Edifice.Generative.MAR (Edifice v0.2.0)

MAR: Masked Autoregressive Generation.

MAR bridges autoregressive (AR) models and masked prediction models for iterative discrete token generation. Unlike pure AR models that generate tokens left-to-right, MAR predicts all masked positions in parallel and progressively unmasks tokens from most to least confident over K steps.

Architecture

Token Indices [batch, seq_len]
      |
      v
Token Embedding + Sinusoidal Positional Encoding
      |
      v
+--------------------------------------+
| Transformer Encoder (bidirectional)  |
|   N × (LayerNorm + MHA + FFN)        |
|   No causal mask — all positions see |
|   each other, conditioned on unmasked|
+--------------------------------------+
      |
      v
LayerNorm → Dense → Logits [batch, seq_len, vocab_size]

Training

At each training step:

Sample mask ratio r ~ cosine schedule (biased toward moderate r)
Randomly mask r fraction of tokens with [MASK] id
Forward pass → logits for all positions
Compute cross-entropy only on masked positions

L = -1/|M| Σ_{i ∈ M} log p(y_i | context)

Inference (Iterative Decoding)

Starts fully masked; unmasking is driven by model confidence:

Initialise: all tokens = [MASK]
For step k = 1..K: a.
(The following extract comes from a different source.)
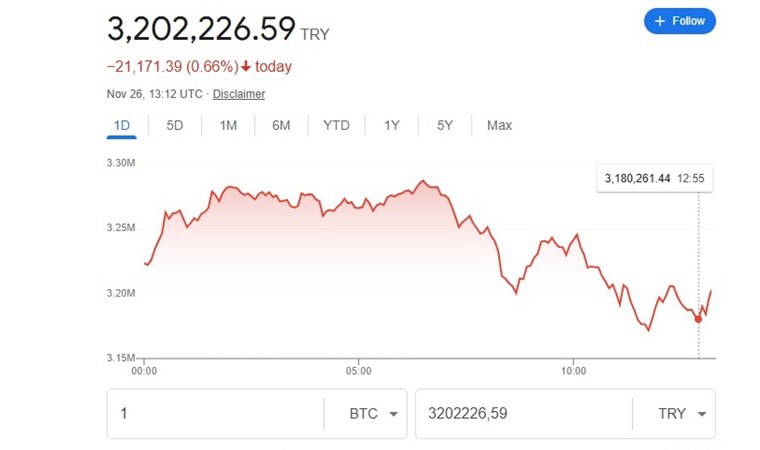760x450 pixels.
Task: View the 1Y price chart
Action: pyautogui.click(x=392, y=125)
Forward pass — predict logits at all masked positions b. Compute confidence = max softmax probability per masked token c. Unmask the n_k tokens with highest confidence (n_k increases each step so all are revealed by step K)
Return the fully unmasked sequence

Usage

model = MAR.build(
  vocab_size: 8192,
  embed_dim: 256,
  num_layers: 6,
  num_heads: 8,
  seq_len: 256
)

# Training
loss = MAR.mar_loss(logits, targets, mask)

# Inference
tokens = MAR.iterative_decode(model, params, seq_len: 256, vocab_size: 8192)

References

Li et al., "Autoregressive Image Generation without Vector Quantization" (2024)
https://arxiv.org/abs/2406.11838

Summary

Types

build_opt()

Options for build/1.

Functions

build(opts \\ [])

Build a MAR transformer model.

iterative_decode(model, params, opts \\ [])

Iterative masked decoding for MAR inference.

mar_loss(logits, targets, mask)

MAR training loss: cross-entropy over masked positions only.

sample_mask_ratio()

Sample a random masking ratio from the cosine schedule used in MAR training.

Types

build_opt()

@type build_opt() ::
  {:vocab_size, pos_integer()}
  | {:embed_dim, pos_integer()}
  | {:num_layers, pos_integer()}
  | {:num_heads, pos_integer()}
  | {:seq_len, pos_integer()}
  | {:dropout, float()}

Options for build/1.

Functions

build(opts \\ [])

@spec build([build_opt()]) :: Axon.t()

Build a MAR transformer model.

Options

:vocab_size - Vocabulary size, including [MASK] token at id 0 (required)
:embed_dim - Embedding / model hidden dimension (default: 256)
:num_layers - Number of bidirectional encoder layers (default: 6)
:num_heads - Number of attention heads (default: 8)
:seq_len - Sequence length for positional encoding (default: 256)
:dropout - Dropout rate applied after embedding and in each block (default: 0.1)

Returns

An Axon model taking token indices [batch, seq_len] (integer) and returning logits [batch, seq_len, vocab_size].

iterative_decode(model, params, opts \\ [])

@spec iterative_decode(Axon.t(), term(), keyword()) :: Nx.Tensor.t()

Iterative masked decoding for MAR inference.

Starts with all tokens masked, then unmaskes the most-confident tokens first over num_steps iterations.

Parameters

model - Axon model from build/1
params - Initialised model state (from Axon.build/2 init function)

Options

:num_steps - Number of decoding iterations K (default: 8)
:seq_len - Sequence length (required)
:vocab_size - Vocabulary size (required)
:mask_token_id - ID used for [MASK] tokens (default: 0)
:temperature - Softmax temperature (default: 1.0)

Returns

Token indices tensor [1, seq_len].

mar_loss(logits, targets, mask)

@spec mar_loss(Nx.Tensor.t(), Nx.Tensor.t(), Nx.Tensor.t()) :: Nx.Tensor.t()

MAR training loss: cross-entropy over masked positions only.

Parameters

logits - Model output [batch, seq_len, vocab_size]
targets - Ground-truth token indices [batch, seq_len]
mask - Binary mask [batch, seq_len]; 1 = masked (predict), 0 = unmasked

Returns

Scalar loss (mean CE over masked tokens).

sample_mask_ratio()

@spec sample_mask_ratio() :: float()

Sample a random masking ratio from the cosine schedule used in MAR training.

Draws u ~ Uniform[0,1] and returns 1 - cos(π·u/2), which biases sampling toward moderate mask fractions (away from 0 and 1).

Returns

Float in [0.0, 1.0].